The appeal was upheld with costs, including costs of two counsel. The order of the full bench was set aside and replaced with an order dismissing Fli-Afrika's appeal (against the trial court judgment) with costs, including costs of two counsel.
The binding legal principles established are: (1) When interpreting contracts, courts must attribute meaning to words used having regard to the language, context, apparent purpose, and circumstances of the document's creation, applying an objective test and preferring sensible meanings over those leading to unbusinesslike results; (2) An obligation to expend money and be reimbursed will not be implied into a contract where the express terms and commercial logic of the agreement point against such an obligation; (3) A tacit term will not be implied where it contradicts the express terms of the agreement or where there is no logical basis for inferring an unexpressed common intention of the parties; (4) A settlement agreement described as being in 'full and final settlement' that releases parties from 'any obligations implied or otherwise' connected with their commitments will, when construed in context and having regard to its purpose, extinguish all past obligations and accrued claims arising from the underlying dispute, not merely regulate future relations; (5) Where a settlement agreement is concluded as a condition of a third party providing a remedy for the breach that gave rise to the dispute, this context supports an interpretation that the parties intended to settle all past claims comprehensively.
The court made non-binding observations about the conduct of the parties during the dispute resolution process, noting Mr Camaroodeen's 'inexplicable reluctance' to provide Mr Sedibe with a copy of the SLA when requested, which could have avoided 'an endless exchange of correspondence on an issue that could be resolved by perusing the agreements'. The court also observed that Match had an interest as FIFA's agent in ensuring the World Cup 'ran smoothly and efficiently' and wanted to avoid 'a most destructive and unseemly dispute between the host of the World Cup and one of its long-term commercial partners', which explained Match's intervention and insistence on the settlement agreement.
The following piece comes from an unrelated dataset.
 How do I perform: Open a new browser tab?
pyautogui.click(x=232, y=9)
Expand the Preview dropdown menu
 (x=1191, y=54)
While not necessary for the decision, the court noted that the tickets supplied by Match to Fli-Afrika were 'insufficient in number compared to its accommodation commitments', and that under the Match agreement, Fli-Afrika could sell packages to the public generally rather than only to SAFA's specified beneficiaries under the SLA.
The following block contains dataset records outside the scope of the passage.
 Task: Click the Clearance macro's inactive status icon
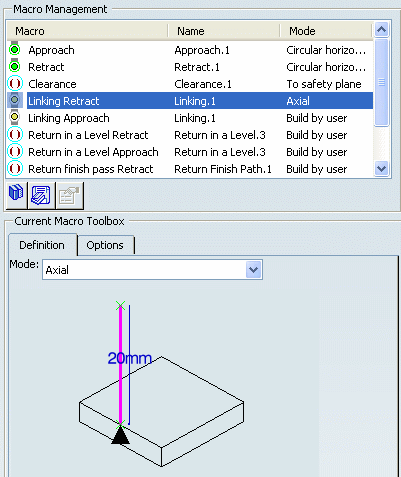click(x=15, y=84)
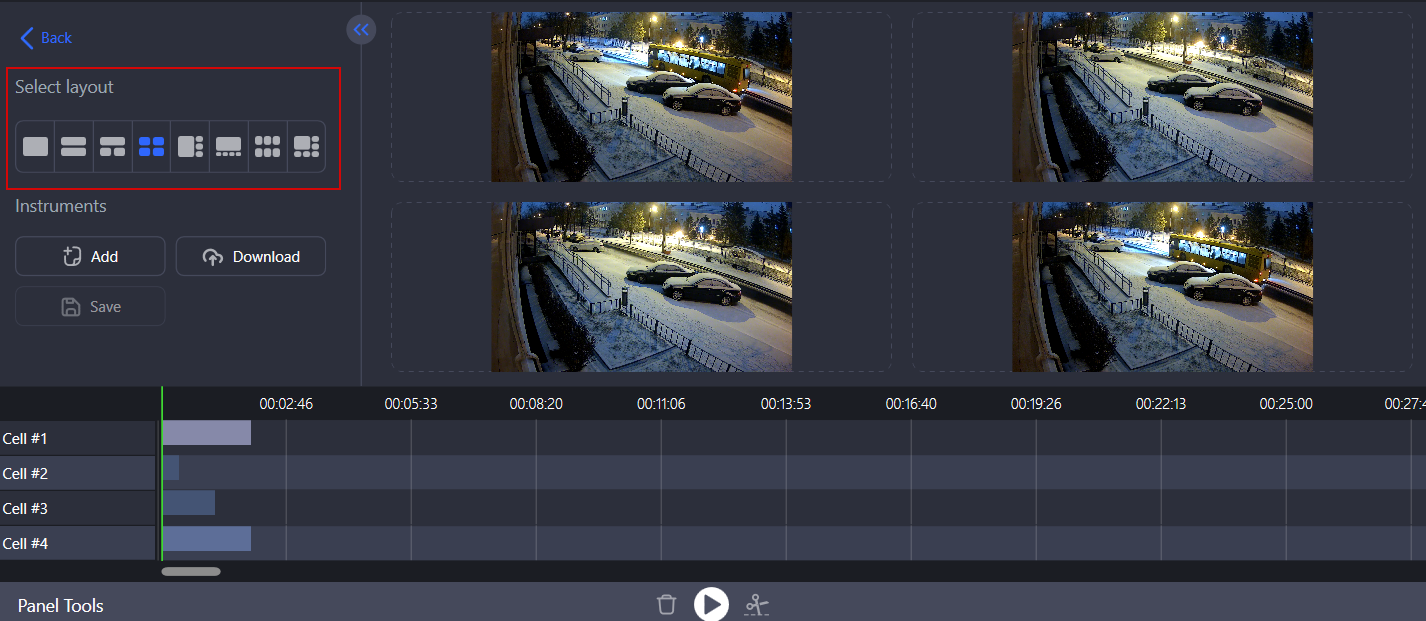Viewport: 1426px width, 621px height.
Task: Toggle the active 2x2 grid layout
Action: click(x=151, y=146)
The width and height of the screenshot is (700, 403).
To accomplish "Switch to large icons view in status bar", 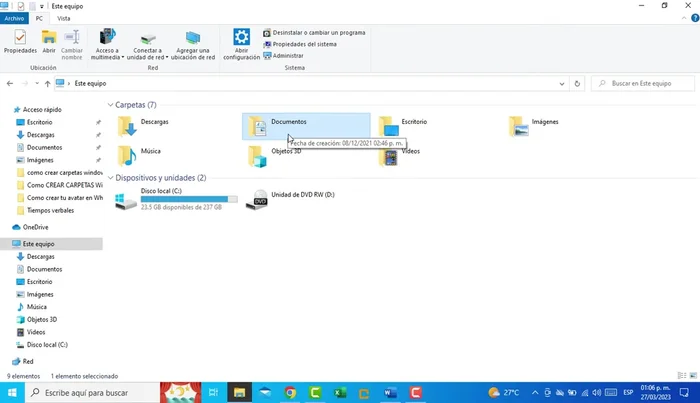I will click(691, 376).
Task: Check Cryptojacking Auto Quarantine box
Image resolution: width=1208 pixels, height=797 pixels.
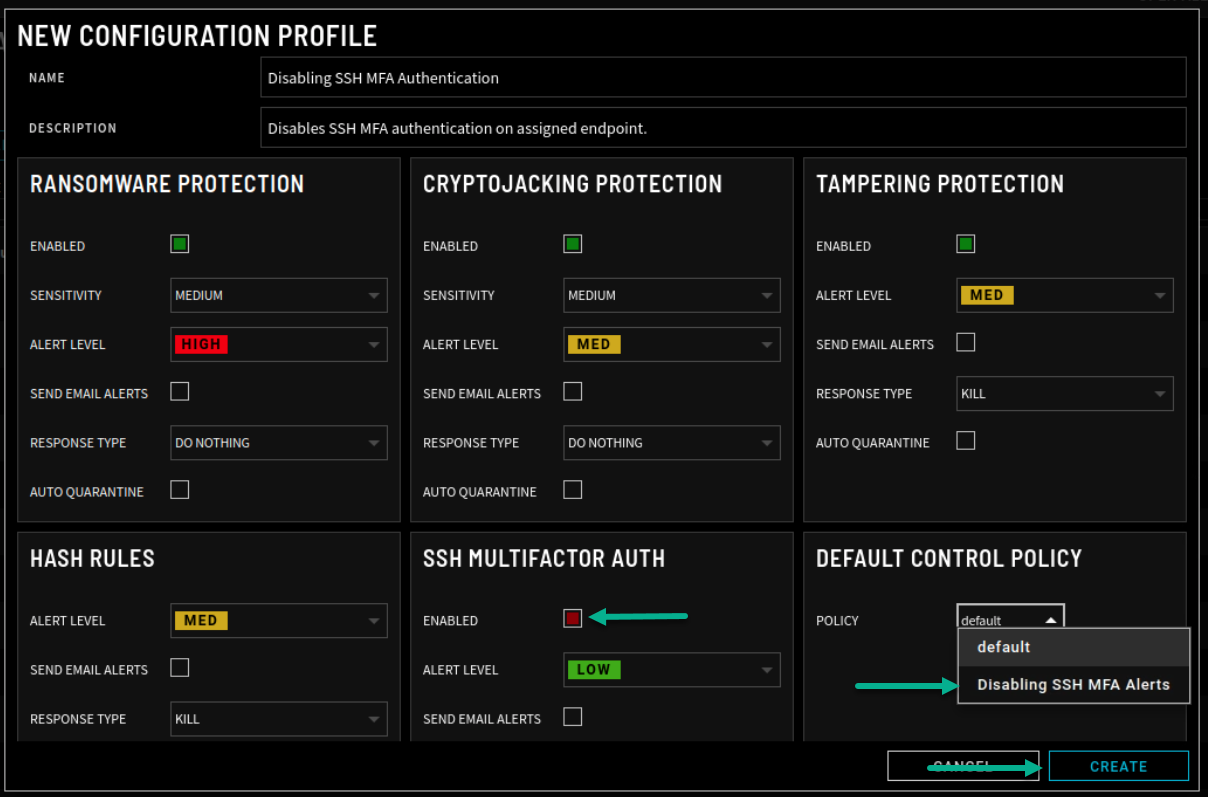Action: click(x=573, y=490)
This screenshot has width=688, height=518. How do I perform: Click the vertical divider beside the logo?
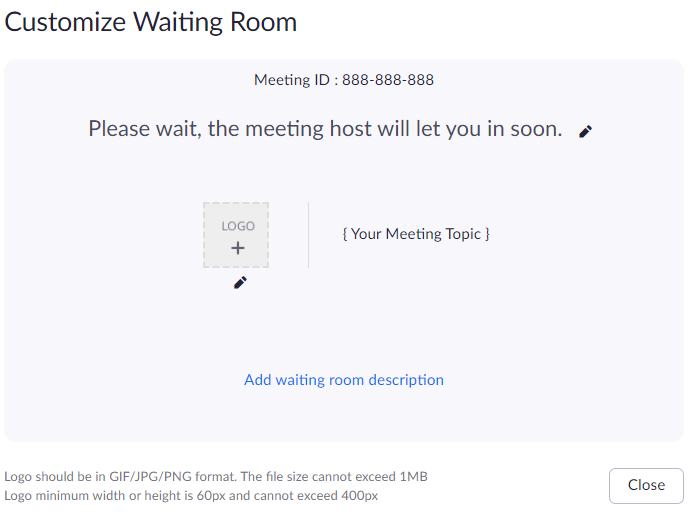pos(308,235)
This case is significant for its application of the interpretive principles established in Natal Joint Municipal Pension Fund v Endumeni Municipality regarding the interpretation of contracts. It emphasizes that interpretation must be based on the language used, read in context, having regard to the purpose and background circumstances. The case demonstrates that courts will not imply obligations that contradict the logical structure and sequence of performance contemplated by the contract. It also clarifies the effect of settlement agreements described as being in 'full and final settlement', confirming that such agreements, when properly construed in their context, will extinguish all past obligations and accrued claims arising from the underlying dispute, not merely regulate future relations. The case illustrates the limits of tacit terms: they will not be implied where they are inconsistent with the express terms of the agreement or where there is no logical basis for inferring such an unexpressed common intention. The judgment also demonstrates the importance of commercial context in interpreting agreements, particularly where multiple interrelated agreements are concluded simultaneously to resolve a dispute.